A policy enforcement layer that sits between an AI agent's reasoning and its tool execution.
AI agents can send emails, spend money, and delete files — with zero enforcement between "agent decides" and "tool fires." Sentinel fixes that with one decorator.
Status: Alpha (v0.1.0) — API is stable for experimentation and personal projects. Not yet recommended for production systems without review.
There are two things to set up. Both take under a minute.
The skill file lives in this repo at .claude/skills/sentinel/SKILL.md. Copy that directory into your personal Claude skills folder:
cp -r .claude/skills/sentinel ~/.claude/skills/sentinelOnce it's there, Claude Code automatically discovers it. When you're working on agent tools, Claude will load the full Sentinel reference — patterns, constraints, common mistakes — without you having to ask.
The skill is reference material.
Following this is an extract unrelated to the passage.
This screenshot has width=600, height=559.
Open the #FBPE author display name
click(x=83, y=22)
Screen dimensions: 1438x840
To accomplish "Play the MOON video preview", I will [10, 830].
To make enforcement rules always-active (every session, automatically), add this short block to your project's CLAUDE.md:
## Agent Security — Sentinel
This project uses [Sentinel](https://github.com/sidharths00/sentinel) for agent policy enforcement.
Rules:
- Any function an AI agent can call as a tool MUST be wrapped with `@sentinel.policy.wrap()`
- Risk levels: `low` (read-only) · `medium` (reversible writes) · `high` (external messages/payments) · `critical` (deletes/destroys)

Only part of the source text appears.